Given entries
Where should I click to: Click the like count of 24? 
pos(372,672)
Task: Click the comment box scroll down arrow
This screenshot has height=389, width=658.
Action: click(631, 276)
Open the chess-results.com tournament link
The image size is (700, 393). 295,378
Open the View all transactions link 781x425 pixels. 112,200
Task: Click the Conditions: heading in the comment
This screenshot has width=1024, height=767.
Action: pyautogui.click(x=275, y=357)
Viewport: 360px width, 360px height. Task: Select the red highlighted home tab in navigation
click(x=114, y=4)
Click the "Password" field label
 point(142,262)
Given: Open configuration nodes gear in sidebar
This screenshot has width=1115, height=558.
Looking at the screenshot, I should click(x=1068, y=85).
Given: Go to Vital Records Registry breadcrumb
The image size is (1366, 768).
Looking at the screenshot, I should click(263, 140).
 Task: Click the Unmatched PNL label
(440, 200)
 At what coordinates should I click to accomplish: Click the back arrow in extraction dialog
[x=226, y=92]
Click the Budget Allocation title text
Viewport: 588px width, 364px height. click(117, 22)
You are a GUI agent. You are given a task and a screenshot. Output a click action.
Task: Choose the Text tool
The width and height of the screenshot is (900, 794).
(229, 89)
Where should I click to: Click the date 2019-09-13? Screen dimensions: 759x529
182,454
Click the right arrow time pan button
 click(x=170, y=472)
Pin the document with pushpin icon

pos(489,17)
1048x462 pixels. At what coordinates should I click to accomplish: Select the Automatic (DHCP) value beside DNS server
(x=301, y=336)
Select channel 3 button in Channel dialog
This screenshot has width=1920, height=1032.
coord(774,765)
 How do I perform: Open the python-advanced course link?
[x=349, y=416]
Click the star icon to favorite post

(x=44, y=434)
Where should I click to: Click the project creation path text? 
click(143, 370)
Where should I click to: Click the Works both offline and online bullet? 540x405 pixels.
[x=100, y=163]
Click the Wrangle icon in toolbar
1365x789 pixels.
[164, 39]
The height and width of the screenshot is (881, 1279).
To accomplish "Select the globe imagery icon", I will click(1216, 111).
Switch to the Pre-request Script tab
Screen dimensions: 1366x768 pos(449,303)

Work item
Print the material once more, exactly as it appears.

Answer space
Where should I click to: Click the like count of 24? 
pos(372,672)
Task: Click the comment box scroll down arrow
This screenshot has height=389, width=658.
Action: click(631, 276)
Open the chess-results.com tournament link
The image size is (700, 393). 295,378
Open the View all transactions link 781x425 pixels. 112,200
Task: Click the Conditions: heading in the comment
This screenshot has width=1024, height=767.
Action: pyautogui.click(x=275, y=357)
Viewport: 360px width, 360px height. Task: Select the red highlighted home tab in navigation
click(x=114, y=4)
Click the "Password" field label
 point(142,262)
Given: Open configuration nodes gear in sidebar
This screenshot has width=1115, height=558.
Looking at the screenshot, I should click(x=1068, y=85).
Given: Go to Vital Records Registry breadcrumb
The image size is (1366, 768).
Looking at the screenshot, I should click(263, 140).
 Task: Click the Unmatched PNL label
(440, 200)
 At what coordinates should I click to accomplish: Click the back arrow in extraction dialog
[x=226, y=92]
Click the Budget Allocation title text
Viewport: 588px width, 364px height. click(117, 22)
You are a GUI agent. You are given a task and a screenshot. Output a click action.
Task: Choose the Text tool
The width and height of the screenshot is (900, 794).
(229, 89)
Where should I click to: Click the date 2019-09-13? Screen dimensions: 759x529
182,454
Click the right arrow time pan button
 click(x=170, y=472)
Pin the document with pushpin icon

pos(489,17)
1048x462 pixels. At what coordinates should I click to accomplish: Select the Automatic (DHCP) value beside DNS server
(x=301, y=336)
Select channel 3 button in Channel dialog
This screenshot has width=1920, height=1032.
coord(774,765)
 How do I perform: Open the python-advanced course link?
[x=349, y=416]
Click the star icon to favorite post

(x=44, y=434)
Where should I click to: Click the project creation path text? 
click(143, 370)
Where should I click to: Click the Works both offline and online bullet? 540x405 pixels.
[x=100, y=163]
Click the Wrangle icon in toolbar
1365x789 pixels.
[164, 39]
The height and width of the screenshot is (881, 1279).
To accomplish "Select the globe imagery icon", I will click(1216, 111).
Switch to the Pre-request Script tab
Screen dimensions: 1366x768 pos(449,303)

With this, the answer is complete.